Vim pegar minhas coisas (David)

VIM PEGAR MINHAS COISAS

David Gonçalves

 

Ninguém sabia por que ela não se casara. Três irmãos e cinco irmãs  se casaram. Menos ela, Olívia. Não era bonita, nem feia. Alguns pretendentes apareceram, mas não passaram por seu crivo. Quando os pais morreram, passou a morar só na vasta casa. Estava com 40 anos e perdera os arroubos da juventude. Mas era trabalhadora, econômica, nada desperdiçava. Os pais deixaram o pequeno lote de terra e, através do cultivo, ela vivia e conseguia progredir. O amor aos homens foi transferido aos cães e gatos. Vivia rodeada desses animais. A casa fedia. Os bichos de estimação circulavam livremente entre o excesso de mobília antiga, como donos.
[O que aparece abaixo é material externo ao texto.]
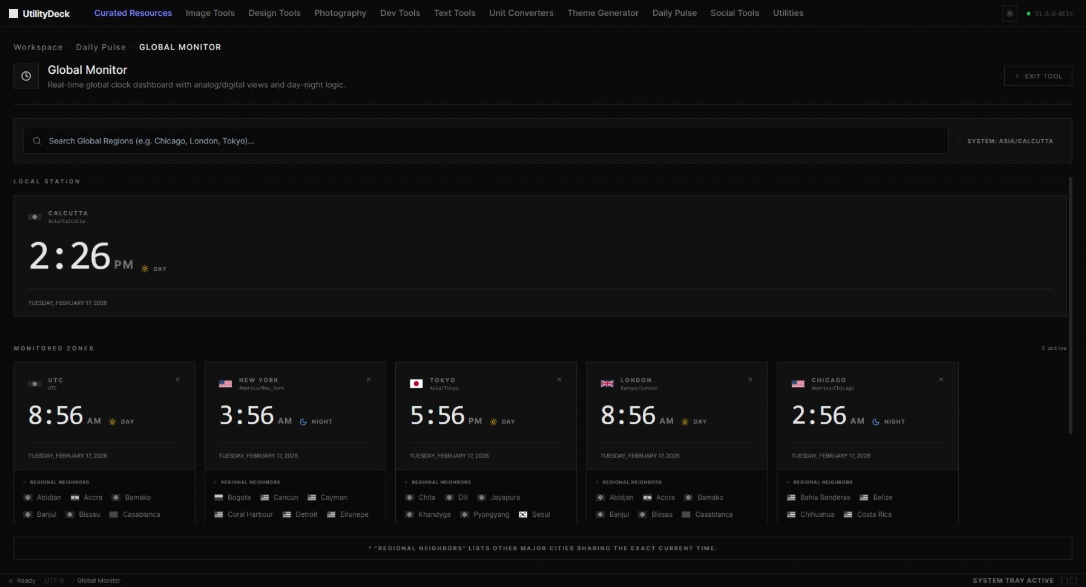The image size is (1086, 587).
Task: Open the Theme Generator section
Action: [x=602, y=13]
– Por que não adota uma criança? – aconselhavam-na. – Há tantas almas pobres carecendo de abrigos…

Relutou. Estava bem sozinha. Mas o que fazer diante da realidade: não podia ter mais filhos e, a cada dia, desconfiava mais dos homens. Mas não era nada bom viver só com os cães e gatos, tratando-os como filhos.

Certa manhã fria, quando abria a porta, deparou-se com uma cesta. Dentro, um menino, enregelado, desprovido de cobertas. O Ocaso resolvera agir em seu proveito – pensou.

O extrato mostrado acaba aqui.